### Records shown
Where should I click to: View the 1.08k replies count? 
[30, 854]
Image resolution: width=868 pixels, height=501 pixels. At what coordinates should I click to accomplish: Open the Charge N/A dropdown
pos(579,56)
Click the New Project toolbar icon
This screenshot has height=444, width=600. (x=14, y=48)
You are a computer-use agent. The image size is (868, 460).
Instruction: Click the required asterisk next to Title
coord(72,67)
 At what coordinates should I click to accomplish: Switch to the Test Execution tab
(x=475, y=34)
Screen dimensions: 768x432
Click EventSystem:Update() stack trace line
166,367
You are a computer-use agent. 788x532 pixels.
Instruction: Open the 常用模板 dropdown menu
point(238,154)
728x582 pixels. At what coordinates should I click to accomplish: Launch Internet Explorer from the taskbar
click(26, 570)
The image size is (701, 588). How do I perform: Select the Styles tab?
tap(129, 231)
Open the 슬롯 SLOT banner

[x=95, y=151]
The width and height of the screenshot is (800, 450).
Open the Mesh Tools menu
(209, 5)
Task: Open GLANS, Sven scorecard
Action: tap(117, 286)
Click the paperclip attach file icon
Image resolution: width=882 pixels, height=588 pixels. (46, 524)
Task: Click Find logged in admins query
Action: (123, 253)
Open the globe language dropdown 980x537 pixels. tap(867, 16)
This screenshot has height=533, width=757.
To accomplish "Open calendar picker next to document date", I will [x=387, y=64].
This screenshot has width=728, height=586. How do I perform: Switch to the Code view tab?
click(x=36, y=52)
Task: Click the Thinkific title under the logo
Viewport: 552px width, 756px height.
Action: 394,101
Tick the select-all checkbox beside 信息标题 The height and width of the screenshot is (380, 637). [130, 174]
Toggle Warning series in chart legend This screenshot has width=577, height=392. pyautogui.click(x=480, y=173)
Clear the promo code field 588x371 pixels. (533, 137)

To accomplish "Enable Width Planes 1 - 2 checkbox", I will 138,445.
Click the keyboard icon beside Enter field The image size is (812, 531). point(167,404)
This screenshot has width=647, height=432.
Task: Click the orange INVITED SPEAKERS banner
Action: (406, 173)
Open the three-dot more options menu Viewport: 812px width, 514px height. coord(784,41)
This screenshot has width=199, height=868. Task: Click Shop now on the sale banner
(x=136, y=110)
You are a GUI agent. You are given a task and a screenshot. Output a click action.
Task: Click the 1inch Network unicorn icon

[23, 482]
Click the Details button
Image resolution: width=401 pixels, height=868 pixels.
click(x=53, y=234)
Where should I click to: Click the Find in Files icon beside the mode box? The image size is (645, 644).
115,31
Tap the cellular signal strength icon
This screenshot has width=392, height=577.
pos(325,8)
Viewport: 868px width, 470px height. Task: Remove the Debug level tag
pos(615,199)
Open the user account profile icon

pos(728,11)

### Problem
Print the data above exactly.

### Solution to this problem
Where should I click to: View the 1.08k replies count? 
[30, 854]
Image resolution: width=868 pixels, height=501 pixels. At what coordinates should I click to accomplish: Open the Charge N/A dropdown
pos(579,56)
Click the New Project toolbar icon
This screenshot has height=444, width=600. (x=14, y=48)
You are a computer-use agent. The image size is (868, 460).
Instruction: Click the required asterisk next to Title
coord(72,67)
 At what coordinates should I click to accomplish: Switch to the Test Execution tab
(x=475, y=34)
Screen dimensions: 768x432
Click EventSystem:Update() stack trace line
166,367
You are a computer-use agent. 788x532 pixels.
Instruction: Open the 常用模板 dropdown menu
point(238,154)
728x582 pixels. At what coordinates should I click to accomplish: Launch Internet Explorer from the taskbar
click(26, 570)
The image size is (701, 588). How do I perform: Select the Styles tab?
tap(129, 231)
Open the 슬롯 SLOT banner

[x=95, y=151]
The width and height of the screenshot is (800, 450).
Open the Mesh Tools menu
(209, 5)
Task: Open GLANS, Sven scorecard
Action: tap(117, 286)
Click the paperclip attach file icon
Image resolution: width=882 pixels, height=588 pixels. (46, 524)
Task: Click Find logged in admins query
Action: (123, 253)
Open the globe language dropdown 980x537 pixels. tap(867, 16)
This screenshot has height=533, width=757.
To accomplish "Open calendar picker next to document date", I will [x=387, y=64].
This screenshot has width=728, height=586. How do I perform: Switch to the Code view tab?
click(x=36, y=52)
Task: Click the Thinkific title under the logo
Viewport: 552px width, 756px height.
Action: 394,101
Tick the select-all checkbox beside 信息标题 The height and width of the screenshot is (380, 637). [130, 174]
Toggle Warning series in chart legend This screenshot has width=577, height=392. pyautogui.click(x=480, y=173)
Clear the promo code field 588x371 pixels. (533, 137)

To accomplish "Enable Width Planes 1 - 2 checkbox", I will 138,445.
Click the keyboard icon beside Enter field The image size is (812, 531). point(167,404)
This screenshot has width=647, height=432.
Task: Click the orange INVITED SPEAKERS banner
Action: (406, 173)
Open the three-dot more options menu Viewport: 812px width, 514px height. coord(784,41)
This screenshot has width=199, height=868. Task: Click Shop now on the sale banner
(x=136, y=110)
You are a GUI agent. You are given a task and a screenshot. Output a click action.
Task: Click the 1inch Network unicorn icon

[23, 482]
Click the Details button
Image resolution: width=401 pixels, height=868 pixels.
click(x=53, y=234)
Where should I click to: Click the Find in Files icon beside the mode box? The image size is (645, 644).
115,31
Tap the cellular signal strength icon
This screenshot has width=392, height=577.
pos(325,8)
Viewport: 868px width, 470px height. Task: Remove the Debug level tag
pos(615,199)
Open the user account profile icon

pos(728,11)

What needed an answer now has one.